__Instructions for the task__
Gather all lines from the material that contain the word "computer".
>>>>
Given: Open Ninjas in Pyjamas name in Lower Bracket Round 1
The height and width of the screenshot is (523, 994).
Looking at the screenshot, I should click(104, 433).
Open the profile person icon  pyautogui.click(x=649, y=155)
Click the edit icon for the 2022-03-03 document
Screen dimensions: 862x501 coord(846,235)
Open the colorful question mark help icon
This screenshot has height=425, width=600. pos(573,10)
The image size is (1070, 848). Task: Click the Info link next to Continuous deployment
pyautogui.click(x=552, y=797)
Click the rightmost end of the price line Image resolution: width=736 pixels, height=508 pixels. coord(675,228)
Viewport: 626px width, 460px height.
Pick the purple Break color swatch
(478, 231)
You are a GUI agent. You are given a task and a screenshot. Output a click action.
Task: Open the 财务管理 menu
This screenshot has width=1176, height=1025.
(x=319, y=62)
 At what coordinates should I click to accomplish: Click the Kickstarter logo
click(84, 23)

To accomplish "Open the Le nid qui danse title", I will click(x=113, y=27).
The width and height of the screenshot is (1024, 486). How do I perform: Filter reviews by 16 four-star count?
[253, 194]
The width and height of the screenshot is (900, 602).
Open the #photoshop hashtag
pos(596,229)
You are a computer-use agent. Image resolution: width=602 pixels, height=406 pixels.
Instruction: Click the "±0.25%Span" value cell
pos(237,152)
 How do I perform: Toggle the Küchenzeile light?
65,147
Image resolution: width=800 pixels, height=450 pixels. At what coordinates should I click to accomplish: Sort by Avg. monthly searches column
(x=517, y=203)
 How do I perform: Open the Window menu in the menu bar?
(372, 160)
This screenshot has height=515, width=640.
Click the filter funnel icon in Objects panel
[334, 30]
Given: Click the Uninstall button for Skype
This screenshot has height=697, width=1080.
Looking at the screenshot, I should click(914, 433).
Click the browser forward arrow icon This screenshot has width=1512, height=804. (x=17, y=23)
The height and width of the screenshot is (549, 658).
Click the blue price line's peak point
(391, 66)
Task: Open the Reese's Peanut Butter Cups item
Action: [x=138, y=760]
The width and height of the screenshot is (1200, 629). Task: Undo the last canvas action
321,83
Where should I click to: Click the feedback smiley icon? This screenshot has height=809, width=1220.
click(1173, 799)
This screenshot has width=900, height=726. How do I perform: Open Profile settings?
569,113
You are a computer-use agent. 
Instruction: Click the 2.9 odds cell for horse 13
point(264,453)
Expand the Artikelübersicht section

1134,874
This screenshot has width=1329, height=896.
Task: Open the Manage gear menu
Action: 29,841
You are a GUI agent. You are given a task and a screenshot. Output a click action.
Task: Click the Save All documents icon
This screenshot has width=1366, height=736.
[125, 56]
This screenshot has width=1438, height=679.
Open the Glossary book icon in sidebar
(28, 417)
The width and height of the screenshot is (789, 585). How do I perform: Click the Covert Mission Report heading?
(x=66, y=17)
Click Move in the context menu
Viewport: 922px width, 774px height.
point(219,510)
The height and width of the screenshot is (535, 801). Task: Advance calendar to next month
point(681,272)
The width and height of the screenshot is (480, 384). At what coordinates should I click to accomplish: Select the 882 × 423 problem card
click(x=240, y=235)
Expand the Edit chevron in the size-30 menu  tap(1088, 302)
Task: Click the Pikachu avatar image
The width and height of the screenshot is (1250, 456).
<<<<
__Completed exercise__
You are a computer-use agent. Image resolution: width=602 pixels, height=406 pixels.
You are a computer-use agent. 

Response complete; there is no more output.